**PROVIDED PASSAGE:**
------

Boo boo in select company

Boo boo in select company
Something to say?

Thursday 25 September 2014

Misplaced Respect for Marriage

My friend and mother's sister, Baby, got me thinking. She claimed that, in India, women have to be married to be respected. Now, Baby is a couple of years younger than me, so this is not a generational gap.

   I wondered whether it is my history of divorce and fecklessness that makes me disagree. Baby is one of the most gentle and 'spiritual' women I know. She is bright, articulate, well-loved, by me included. But not for being married.

   I think the arranged marriages in India are a huge gamble. I lost on mine. So, how do I find my self-respect? I have thought about this for many years.

   I like me when I am less self-centred, more caring and willing to engage with others afflicted in diverse ways. I don't always succeed. I like me when I make the effort to learn new things, find new friends, heal breaches within or without my family, consider myself and admit my mistakes.

   When I suffer loss in various ways, I remind myself of something my father said to me when I was in a very deep hole, in 1966. 'Look below you, at the people who are worse off than you! Not the ones happily above you.' At the moment the hole I am in is even deeper, but I summon that wisdom of his, back. The Iraquis, the Syrians, the severely disabled, the incurably ill. I cannot do much for anyone at near eighty years. But I make tentative steps forward. I try to help in small and hesitant ways. It makes me less self-centred, more part of the human community. And I am grateful for the support I receive from friends and my family. I depend on them. This is as it should be. What is there not to respect?

   This makes me feel worthwhile - respect myself. This is the only kind of respect that matters to me. But affection? I'll take it whichever way it comes.

   I like to think it is important that my life is about what I do as a person, the work I do teaching, the writing I do, the people I consider my friends.

   So, to the young people in my family, I must say - find your own way, work out your value systems independent of others and try to be as little self-centred as you can be. Husbands? They'll soon be dime a dozen even in India. Especially if the girl babies get killed off before they are quite born.

   

Tuesday 16 September 2014

A very short story

For my friends in the Writers' Hangout, talking about the length of short stories.


For the Sake of Daniel
by
Anand Nair

Daniel put his latchkey in the front door and placed his satchel down carefully on the floor. He sniffed. It was that kind of house.

------

**INSTRUCTIONS TO FOLLOW:**
Continue the blog text above, which covers respect for marriage and a very short story, by writing what follows its last sentence.

**COLLECTED DATA:**
------

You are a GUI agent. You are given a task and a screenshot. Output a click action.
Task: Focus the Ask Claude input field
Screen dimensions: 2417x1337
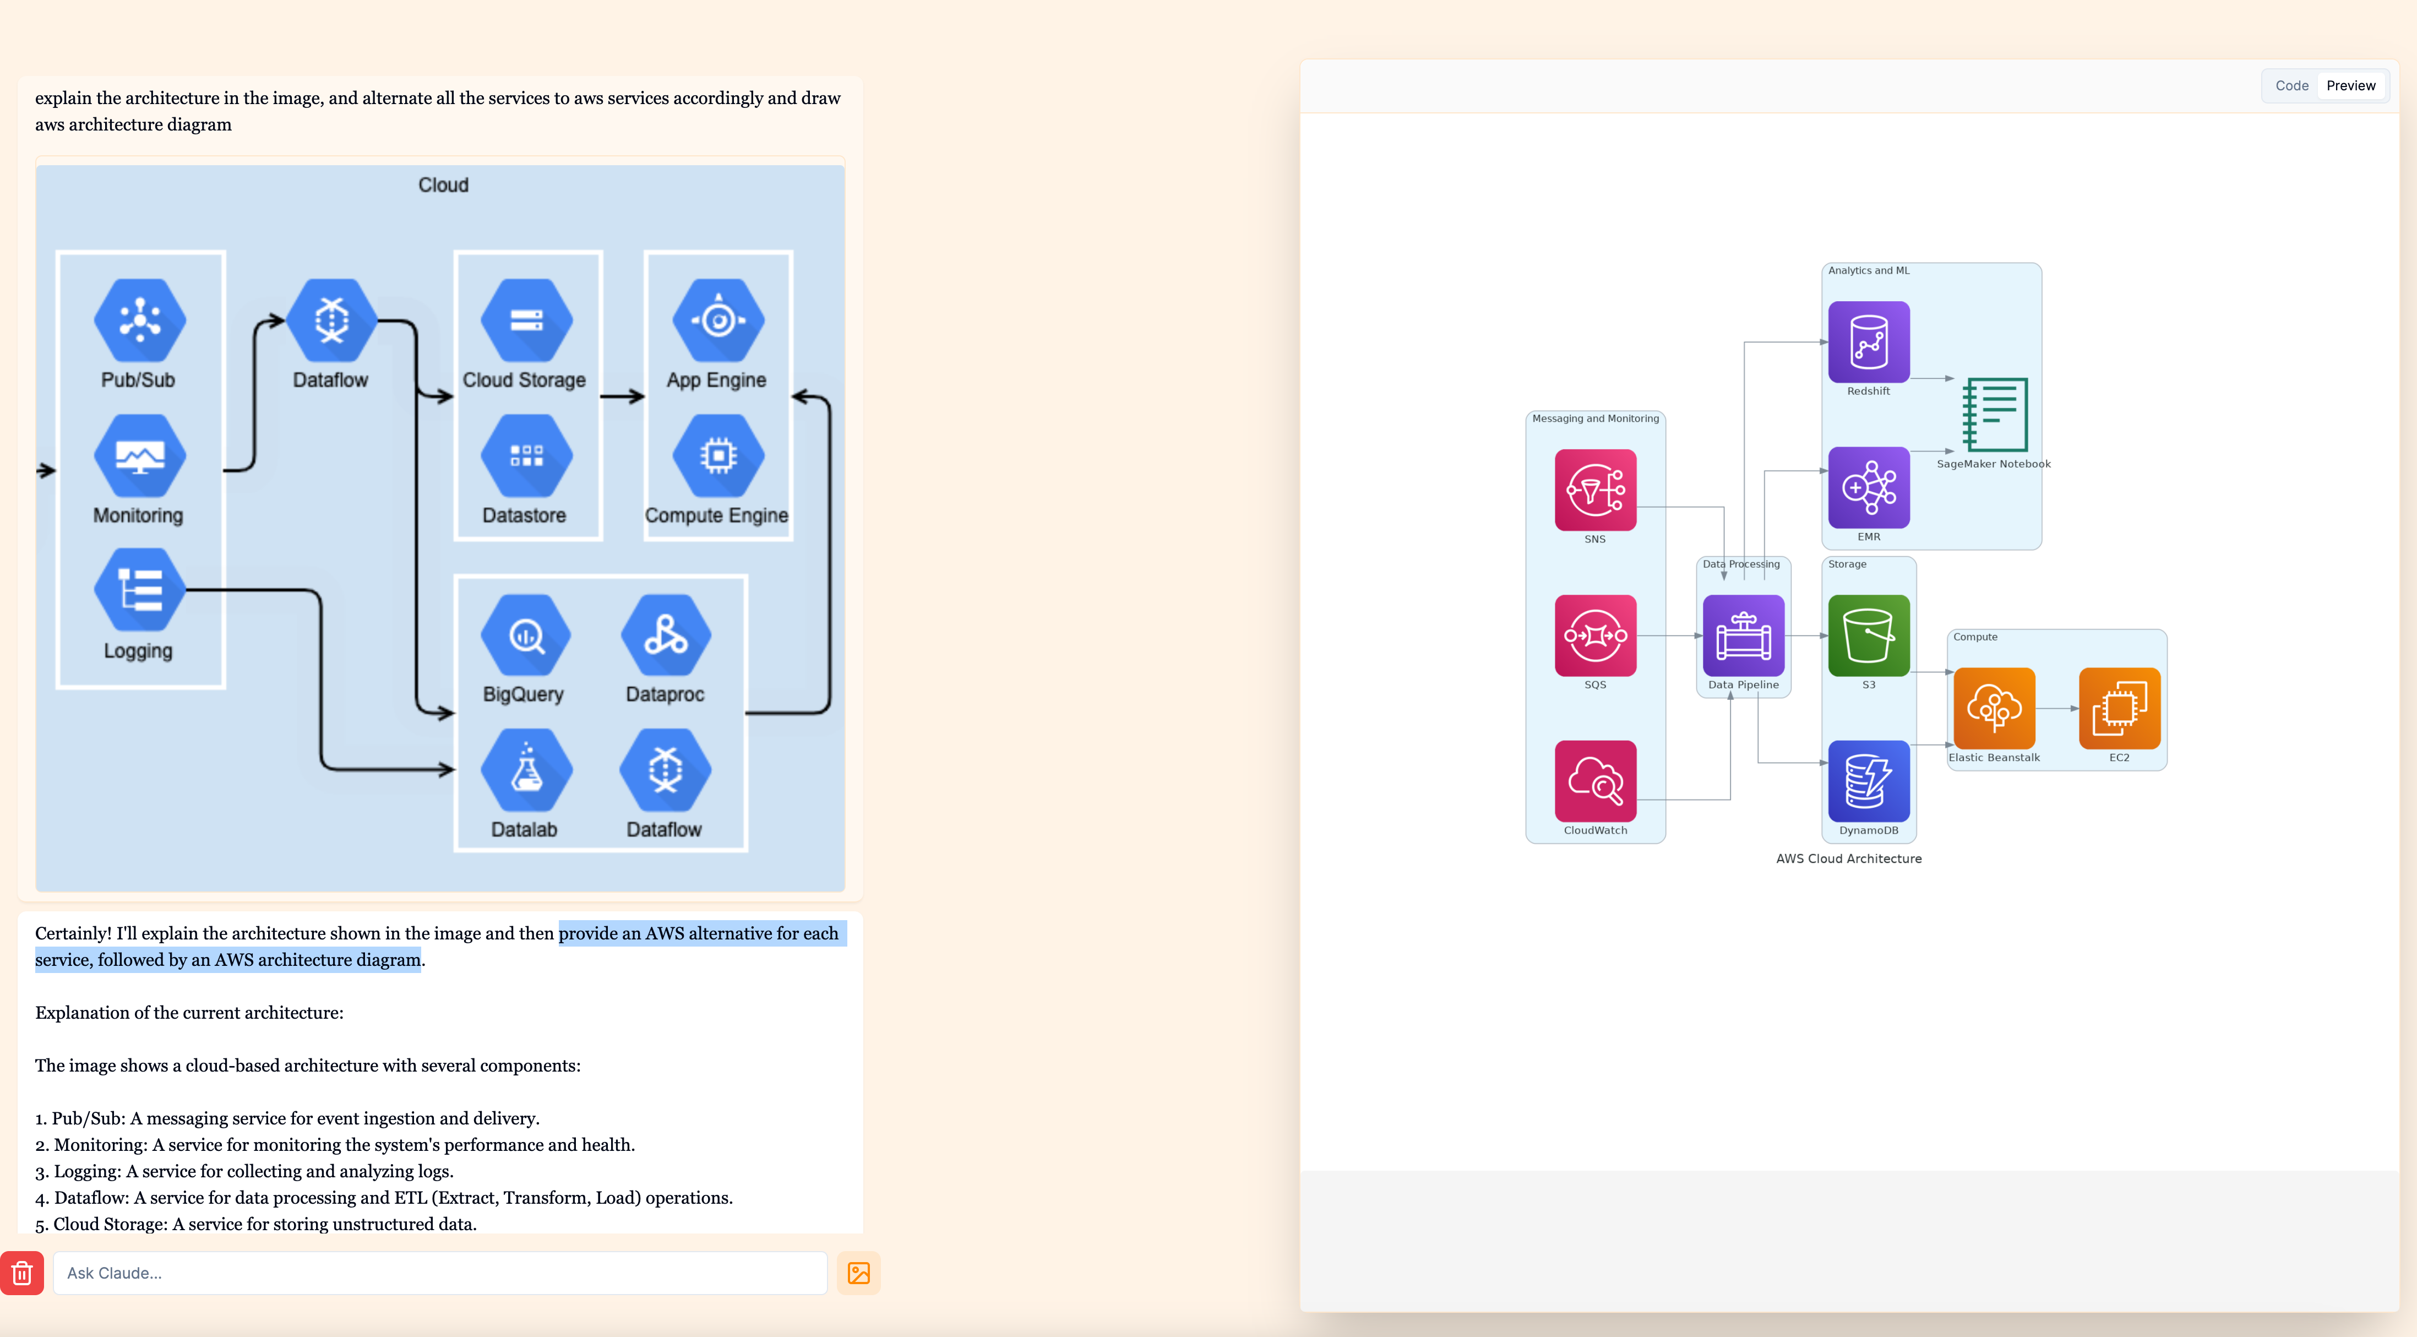439,1272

------

**EXERCISE OUTPUT:**
Stale cigarettes, hamburgers and burnt toast. Nothing new. He knew what to expect. His mum was sprawled on the sofa. He saw the sadness-lines on her face, clear as she slept, and the parcel at her feet. Shiny pink material and tassels.
Shit! Dad would go ballistic. There was no money for tops one size too small; his school trousers showed six inches of socks. When would she learn?
He went to the kitchen and found his dinner – burnt sausages and mash with peas floating in their yellow liquid. He threw the sausages and soggy peas away and put a fresh batch on the hob.  While the water for the peas boiled he emptied the ashtray near his mother and took her parcel upstairs to hide in her wardrobe.
Daniel looked at the clock. Dad would be home in half an hour. He ran to the sitting room and sprayed it with air freshener. Anything to take all those smells away before his father came in. He rushed back and forth laying the table for three and grabbed a packet of crisps from the larder to keep him going till dinner.
Suddenly he had an urge to leave them to it. Catch the Circle Line to somewhere? He could go round and round till he knew where he wanted to go. But who would stop his dad when he lost it and smacked his mother’s bewildered face? Brute! Wait till I get big, he thought. Bigger’n you.
Next morning, as he came down for school, his mother was at the fence talking to Sally next door. Nosy cow.

‘I would leave him, but for the sake of Daniel,’ he heard his mother say. You and me  both he thought, as he picked up his satchel and left for school.

Thursday 11 September 2014

That divine pregnancy

Four days ago, the newspapers and TV were full of the second pregnancy of Kate Middleton. Now I rather like Kate - she does not spend her life preening herself; she is often seen wearing off-the-peg clothes, wearing a costume more than once ... Her hair is clearly not crimped and blow-dried to perdition.

     But, why for Heaven's sake, are we interested in the next royal sprog? The first one is really not considered national property in even the minutest sense. We are, in England, not shown too many pictures of George, the bruiser, though he gets a good airing when Kate and William go on tour to the antipodes.Are the pictures being saved to be sold at vast prices in another decade?? Who is saving them and for whom?

     And beyond all that - there are wars all over the place, Jihadis killing off journalists, an ebola outbreak, which would probably have got much more media time if it had been anywhere but in Africa etc. Many things for the world to ponder about. And of course, for us British, the threatened divorce from Scotland. And what does the Press do? Gawk at the royal couple and Kate's non-existent middle.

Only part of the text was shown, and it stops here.